Let’s not forget the FDA’s requirement that diabetics get insulin prescriptions. Mexico and Canada have no such government mandate; hence the rise in (technically illegal) insulin tourism by Americans.

Those who worry that getting rid of the prescription requirement would result in insulin overdoses (or underdoses) forget several things. First, it would be ill-advised for diabetes patients not to consult with a doctor before learning what insulin dose they need. Plenty of guides exist on how much and when to change insulin dose levels, plus patients still need to check their blood sugar levels before making any sort of insulin injection. There’s also nothing stopping pharmacies from requiring a prescription or other documentation for insulin before selling it to a customer.

Another problem regards insulin purchases. The FDA bans bulk buying, meaning insulin purchases are limited to monthly or every three months. This despite a lifespan of a year on refrigerated unopened insulin and a twenty-eight-day lifespan on opened insulin. The hoop remains just one reason why the insulin black market exists, and prices remain high.
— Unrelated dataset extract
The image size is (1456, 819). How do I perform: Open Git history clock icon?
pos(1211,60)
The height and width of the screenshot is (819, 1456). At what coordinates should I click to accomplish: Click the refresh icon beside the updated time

Build Back Better Act and drug price control advocates wrongly believe that prices will drop if federal negotiations take place with companies. Yet the House Oversight Committee admitted that Medicare negotiators lost $25 billion in savings during talks with pharmaceutical reps. There’s no incentive to hire better negotiators if insulin users only worry about a $35 capped charge.

As for those who point to Canadian and Mexican price negotiation systems, they forget that both focus on patented drugs and not generics. Mexico’s price negotiation framework is voluntary in certain cases. Canada’s price negotiations also involve what pharmacies pay for drugs, not what consumers pay. This is massively different from what politicians in Washington are suggesting.

The co-pay cap plan fails because it pushes costs down the line onto other generations of Americans. It props up a failing system not through meaningful reform but minor tweaks when outlying problems arise. The real solution involves undoing most of the regulations and rules and giving more power to consumers to get the life-saving insulin they need.